## BEGIN

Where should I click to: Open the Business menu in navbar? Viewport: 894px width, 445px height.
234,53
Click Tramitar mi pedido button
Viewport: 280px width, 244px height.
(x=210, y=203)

## END

**Your task:**
Pull out every line in the listing above that contains the word "height", copying each one in full.

**Full solution:**
Where should I click to: Open the Business menu in navbar? Viewport: 894px width, 445px height.
Viewport: 280px width, 244px height.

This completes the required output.